##### TEXT SHOWN

I will leave it to others better at punditry to offer the definitive remarks on President Obama's final state of the union speech. I found it to be an unappetizing blend of feel-good, defensiveness, and preacher-like hectoring on living up to our better natures — as defined by him.

Immigration figured prominently: "fix[ing] the broken immigration system" was mentioned right off the bat as one the items yet to be accomplished during his presidency. It also formed a consistent subtext in remarks about immigrants, inclusiveness, not blaming aliens for depressed wages, etc. But there was nothing in the way of detail for anyone trying to follow the direction these efforts to "fix" the system might take.

This may well be because the president has learned the peril of telegraphing his moves in advance, most particularly when they involve the invidious, imperial, and constitutionally dubious business of using "executive action" to achieve what he cannot bully Congress into doing.

But the clues are there.

When interviewed for a cloying article published in New York Magazine, recently appointed Attorney General Loretta Lynch commented that "My goal is to position the department [of Justice] where it will carry on in all of these issues long after myself and my team have moved on."

One suspects that it is not just Lynch, and not just the Department of Justice (DOJ) where this effort is taking place to embed into the organs of government, on a long-term basis, left-leaning progressive policies. How, exactly, might the president and his cabinet accomplish this?

There are two ways, and the first has become well known: using "executive action" to stretch the power of the presidency into arenas constitutionally preserved to other branches of government to achieve what they wish. Even if we were to assume that the next president promptly begins the process of rescinding these actions, there have been so many, and they have been so far-reaching, that it will take years to undo the damage, if indeed it can be undone. The federal bureaucracy is like a battleship; formidable, but slow to change direction precisely because of its awesome size and complexity.

##########
##### DATA LINES

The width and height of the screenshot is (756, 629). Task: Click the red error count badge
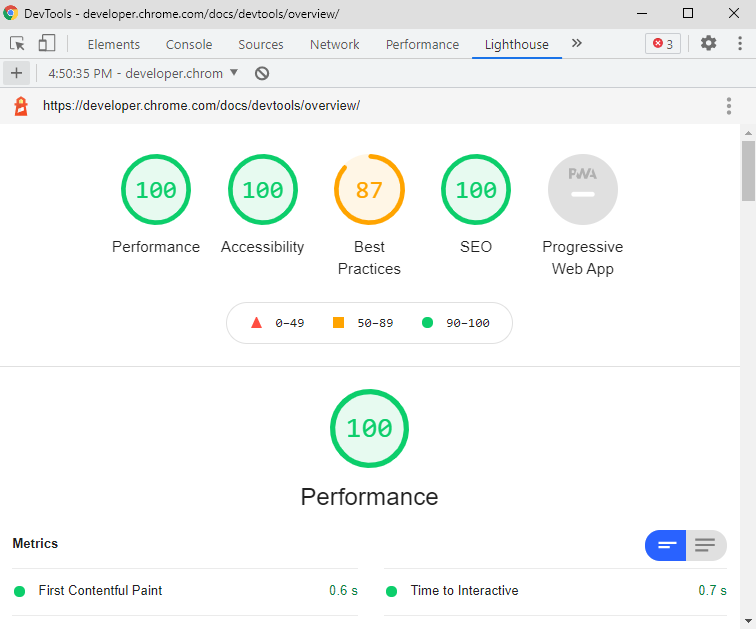[663, 44]
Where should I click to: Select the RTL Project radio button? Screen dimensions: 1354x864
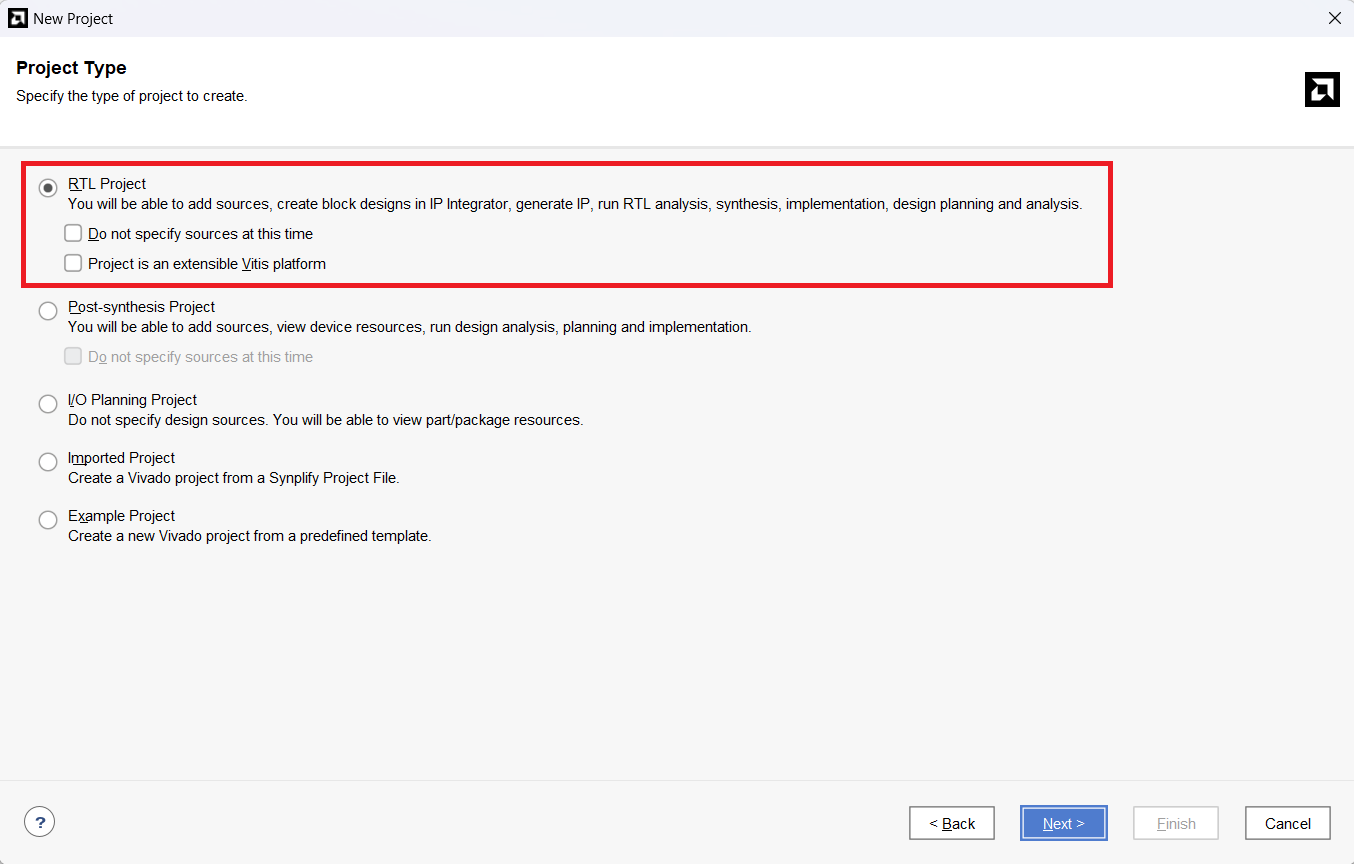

##########

- EXERCISE INSTRUCTIONS
A) In the commentary on President Obama's final State of the Union speech, reproduce the passage starting at "This may well" and ending at "cabinet accomplish this?".
B) In the commentary on President Obama's final State of the Union speech, what is the federal bureaucracy compared to?

- WRITTEN RESPONSES
A)
This may well be because the president has learned the peril of telegraphing his moves in advance, most particularly when they involve the invidious, imperial, and constitutionally dubious business of using "executive action" to achieve what he cannot bully Congress into doing.

But the clues are there.

When interviewed for a cloying article published in New York Magazine, recently appointed Attorney General Loretta Lynch commented that "My goal is to position the department [of Justice] where it will carry on in all of these issues long after myself and my team have moved on."

One suspects that it is not just Lynch, and not just the Department of Justice (DOJ) where this effort is taking place to embed into the organs of government, on a long-term basis, left-leaning progressive policies. How, exactly, might the president and his cabinet accomplish this?

B) A battleship: formidable, but slow to change direction.